Your task:
Each line below is to be set down again exactly.

Information shown:
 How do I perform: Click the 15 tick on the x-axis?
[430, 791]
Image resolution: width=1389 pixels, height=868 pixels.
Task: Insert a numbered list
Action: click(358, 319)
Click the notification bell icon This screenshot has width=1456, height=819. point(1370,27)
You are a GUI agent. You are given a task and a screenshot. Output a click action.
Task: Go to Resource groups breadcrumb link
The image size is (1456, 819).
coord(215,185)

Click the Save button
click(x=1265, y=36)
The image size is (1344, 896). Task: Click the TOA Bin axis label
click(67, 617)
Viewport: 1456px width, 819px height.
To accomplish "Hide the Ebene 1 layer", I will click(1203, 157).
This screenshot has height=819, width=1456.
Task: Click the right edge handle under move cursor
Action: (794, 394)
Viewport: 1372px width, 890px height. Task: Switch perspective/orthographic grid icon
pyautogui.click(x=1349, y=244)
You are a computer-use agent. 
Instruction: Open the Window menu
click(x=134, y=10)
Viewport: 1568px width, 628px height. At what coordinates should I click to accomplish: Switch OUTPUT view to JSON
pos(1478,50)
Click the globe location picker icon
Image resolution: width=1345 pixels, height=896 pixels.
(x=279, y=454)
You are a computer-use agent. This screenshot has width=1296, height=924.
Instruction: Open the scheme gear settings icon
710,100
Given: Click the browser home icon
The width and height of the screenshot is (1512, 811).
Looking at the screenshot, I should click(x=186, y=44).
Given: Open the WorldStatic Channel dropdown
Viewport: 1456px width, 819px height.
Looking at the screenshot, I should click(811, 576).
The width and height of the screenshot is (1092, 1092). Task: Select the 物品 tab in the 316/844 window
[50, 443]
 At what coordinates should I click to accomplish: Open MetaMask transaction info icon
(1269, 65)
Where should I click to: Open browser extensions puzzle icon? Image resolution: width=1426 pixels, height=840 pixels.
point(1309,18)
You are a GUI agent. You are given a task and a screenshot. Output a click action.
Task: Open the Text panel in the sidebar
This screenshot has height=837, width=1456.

Solution to this task:
 How do I perform: Click the 15 tick on the x-axis?
[430, 791]
Image resolution: width=1389 pixels, height=868 pixels.
Task: Insert a numbered list
Action: click(358, 319)
Click the notification bell icon This screenshot has width=1456, height=819. point(1370,27)
You are a GUI agent. You are given a task and a screenshot. Output a click action.
Task: Go to Resource groups breadcrumb link
The image size is (1456, 819).
coord(215,185)

Click the Save button
click(x=1265, y=36)
The image size is (1344, 896). Task: Click the TOA Bin axis label
click(67, 617)
Viewport: 1456px width, 819px height.
To accomplish "Hide the Ebene 1 layer", I will click(1203, 157).
This screenshot has height=819, width=1456.
Task: Click the right edge handle under move cursor
Action: (794, 394)
Viewport: 1372px width, 890px height. Task: Switch perspective/orthographic grid icon
pyautogui.click(x=1349, y=244)
You are a computer-use agent. 
Instruction: Open the Window menu
click(x=134, y=10)
Viewport: 1568px width, 628px height. At what coordinates should I click to accomplish: Switch OUTPUT view to JSON
pos(1478,50)
Click the globe location picker icon
Image resolution: width=1345 pixels, height=896 pixels.
(x=279, y=454)
You are a computer-use agent. This screenshot has width=1296, height=924.
Instruction: Open the scheme gear settings icon
710,100
Given: Click the browser home icon
The width and height of the screenshot is (1512, 811).
Looking at the screenshot, I should click(x=186, y=44).
Given: Open the WorldStatic Channel dropdown
Viewport: 1456px width, 819px height.
Looking at the screenshot, I should click(811, 576).
The width and height of the screenshot is (1092, 1092). Task: Select the 物品 tab in the 316/844 window
[50, 443]
 At what coordinates should I click to accomplish: Open MetaMask transaction info icon
(1269, 65)
Where should I click to: Open browser extensions puzzle icon? Image resolution: width=1426 pixels, height=840 pixels.
point(1309,18)
You are a GUI agent. You are given a task and a screenshot. Output a click action.
Task: Open the Text panel in the sidebar
This screenshot has height=837, width=1456.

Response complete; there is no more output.